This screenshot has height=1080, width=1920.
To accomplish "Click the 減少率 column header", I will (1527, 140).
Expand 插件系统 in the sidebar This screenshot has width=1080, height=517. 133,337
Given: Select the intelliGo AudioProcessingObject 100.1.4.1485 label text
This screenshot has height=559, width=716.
--
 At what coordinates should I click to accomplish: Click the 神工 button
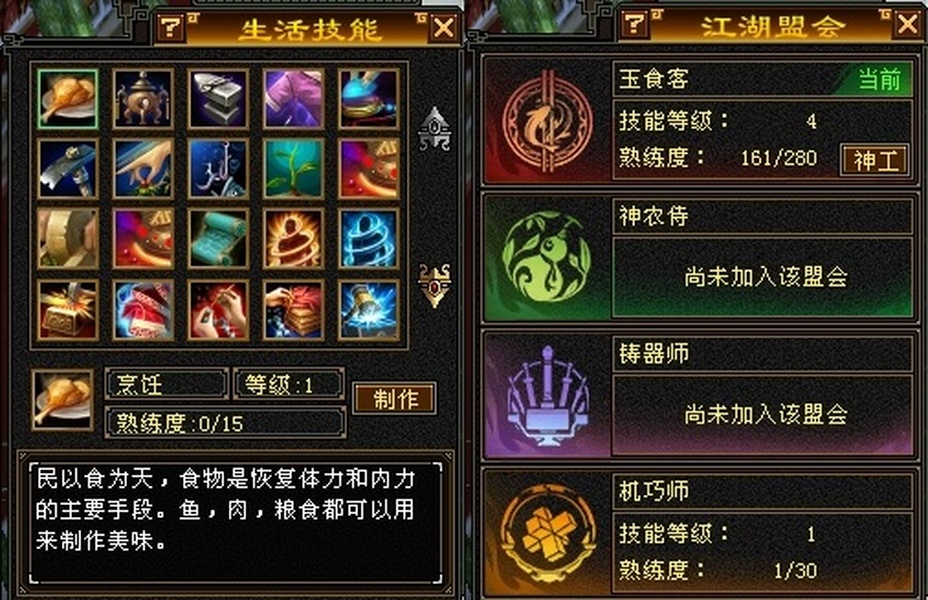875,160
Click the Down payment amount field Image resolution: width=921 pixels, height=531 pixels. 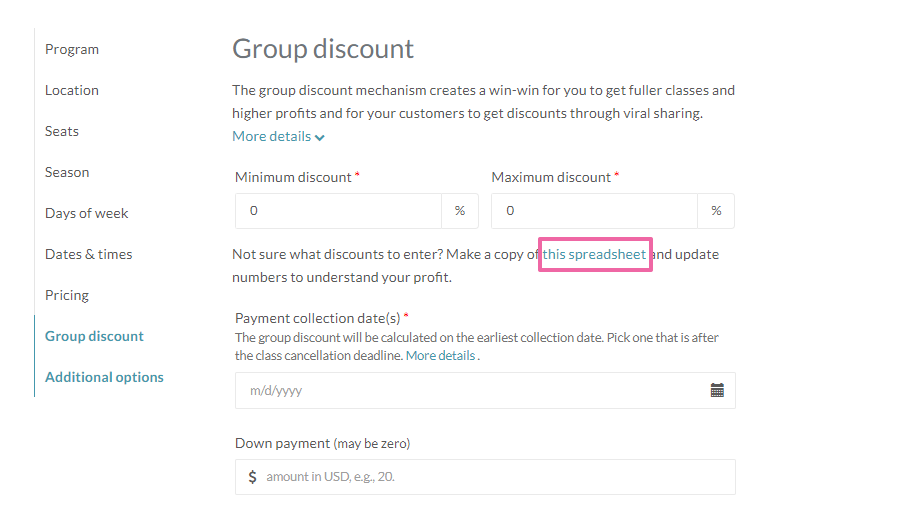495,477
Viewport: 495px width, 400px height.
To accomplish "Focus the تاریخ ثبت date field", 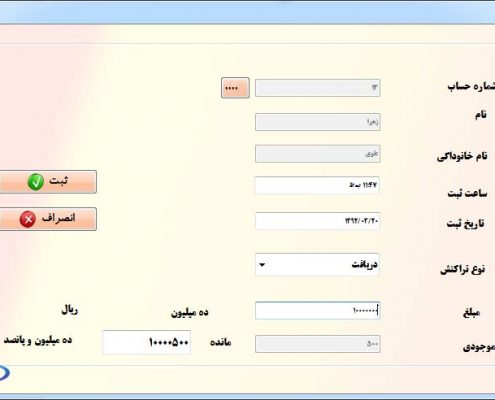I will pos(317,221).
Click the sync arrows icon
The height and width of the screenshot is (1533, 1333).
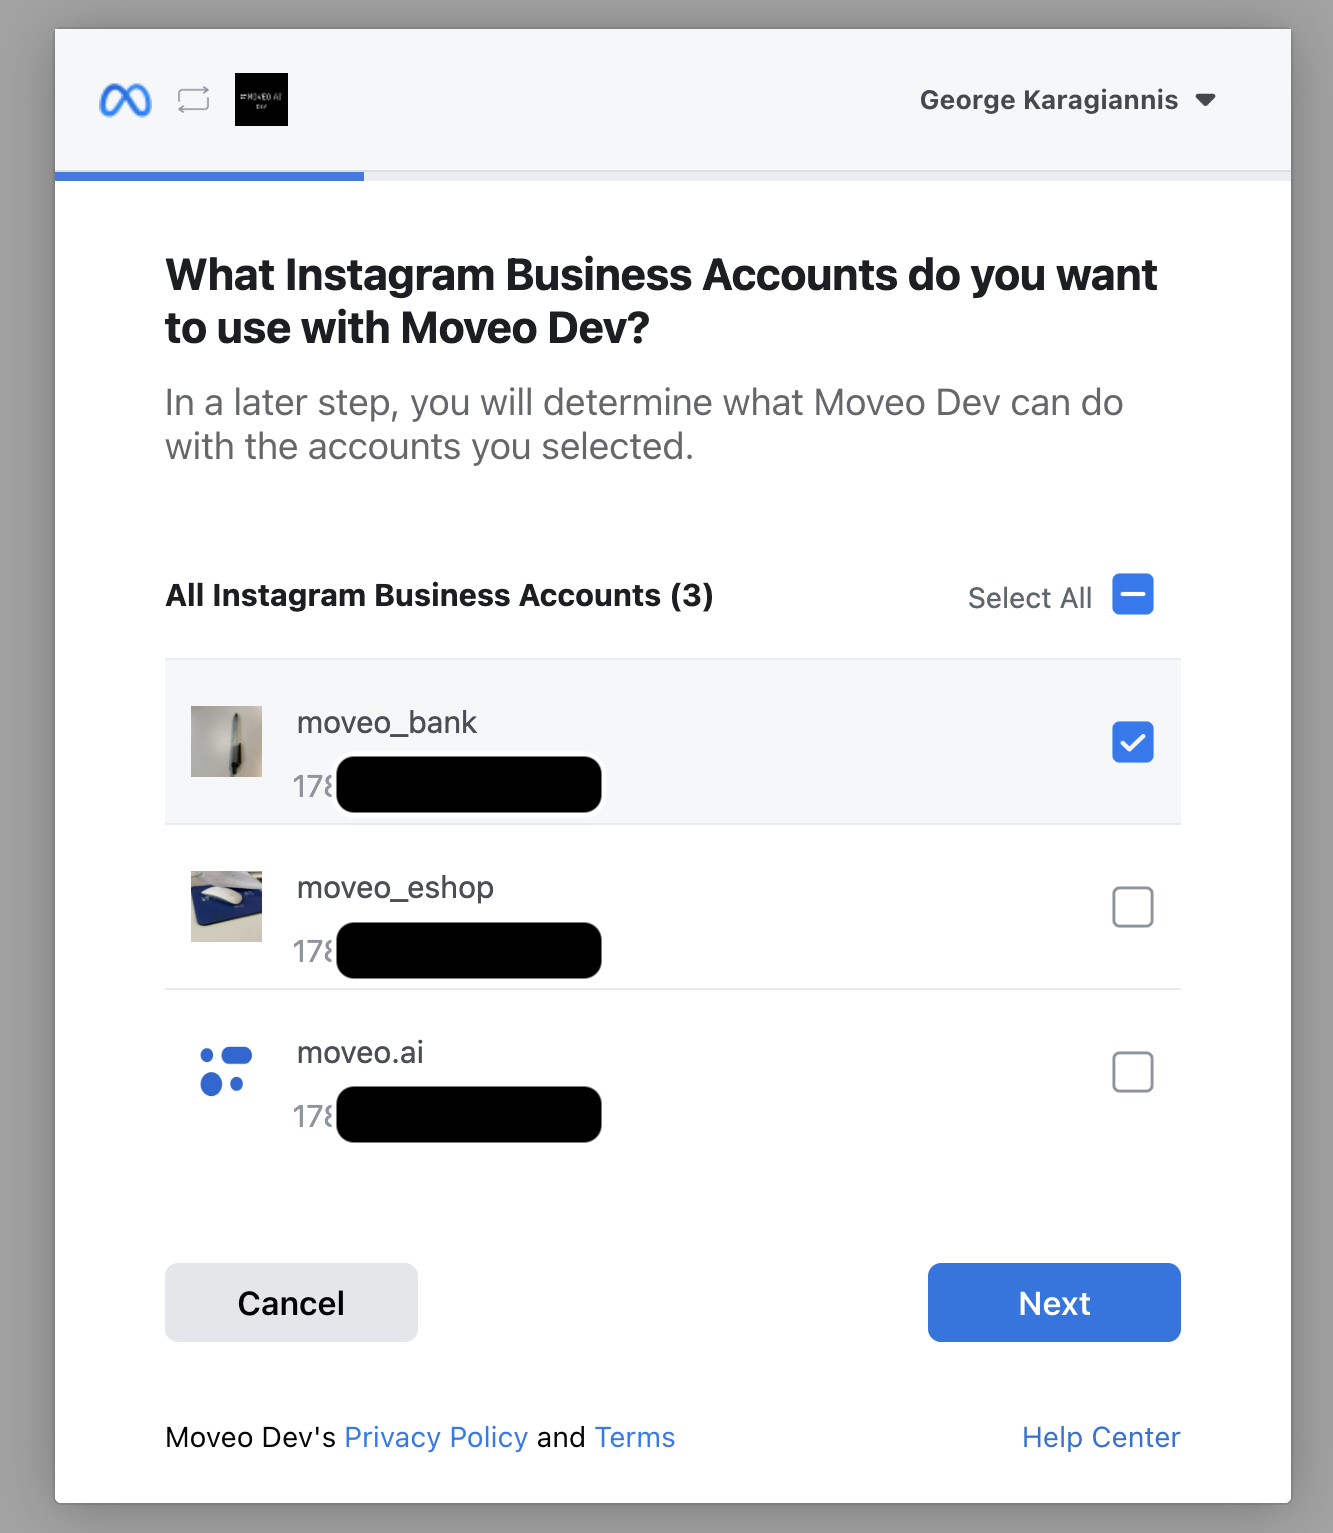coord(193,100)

--- Task ---
The required answer is each line of the data in which the word "This" appears.

--- Answer for the task ---
This screenshot has height=1080, width=1920.
Expand 插件系统 in the sidebar This screenshot has width=1080, height=517. 133,337
This screenshot has height=559, width=716.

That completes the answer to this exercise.